Saved entries
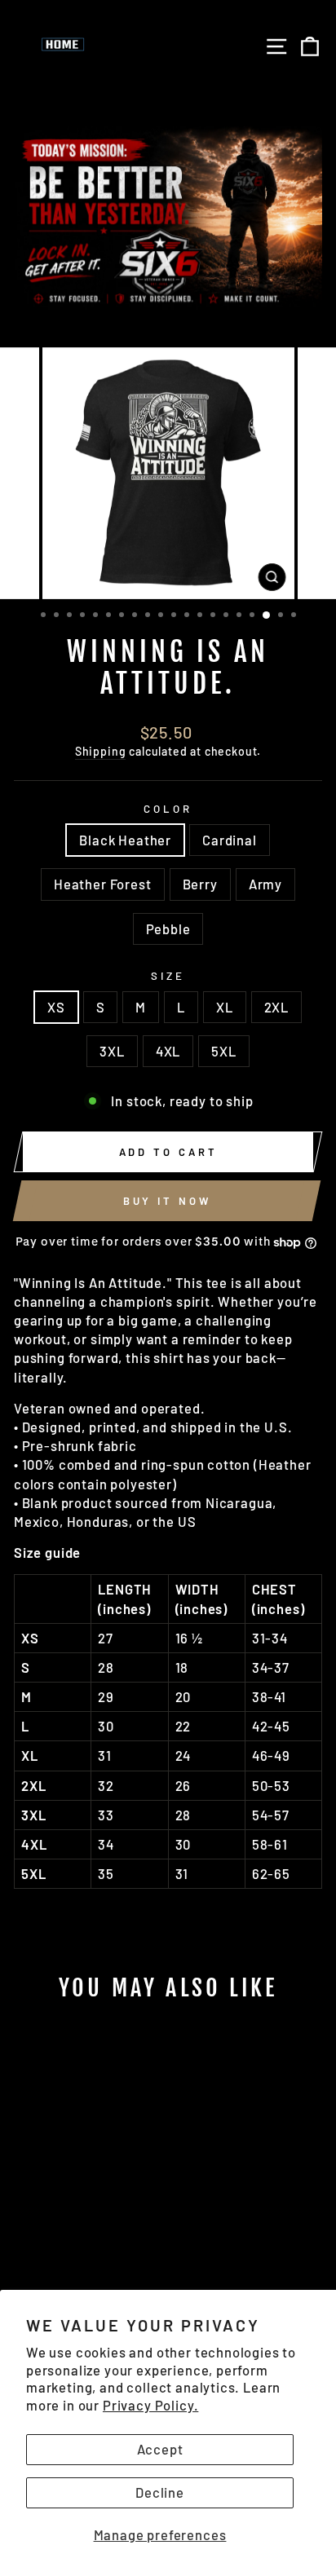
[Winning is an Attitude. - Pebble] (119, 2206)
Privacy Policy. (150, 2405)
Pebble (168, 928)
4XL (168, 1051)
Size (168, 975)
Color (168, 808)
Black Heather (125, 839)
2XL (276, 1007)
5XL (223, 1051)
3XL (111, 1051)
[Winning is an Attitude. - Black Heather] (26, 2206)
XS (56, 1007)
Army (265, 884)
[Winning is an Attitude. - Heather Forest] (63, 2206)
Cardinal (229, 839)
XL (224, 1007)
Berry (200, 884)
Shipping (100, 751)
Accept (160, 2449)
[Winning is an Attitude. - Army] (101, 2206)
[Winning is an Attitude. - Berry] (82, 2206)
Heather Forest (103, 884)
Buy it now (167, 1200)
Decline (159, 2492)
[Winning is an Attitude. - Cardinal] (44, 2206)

> Task to carry out: Set down exactly, and only, the lines from the one containing "Accept (160, 2449)" to the final line of the data.

> Reply to the exercise:
Accept (160, 2449)
[Winning is an Attitude. - Army] (101, 2206)
[Winning is an Attitude. - Berry] (82, 2206)
Heather Forest (103, 884)
Buy it now (167, 1200)
Decline (159, 2492)
[Winning is an Attitude. - Cardinal] (44, 2206)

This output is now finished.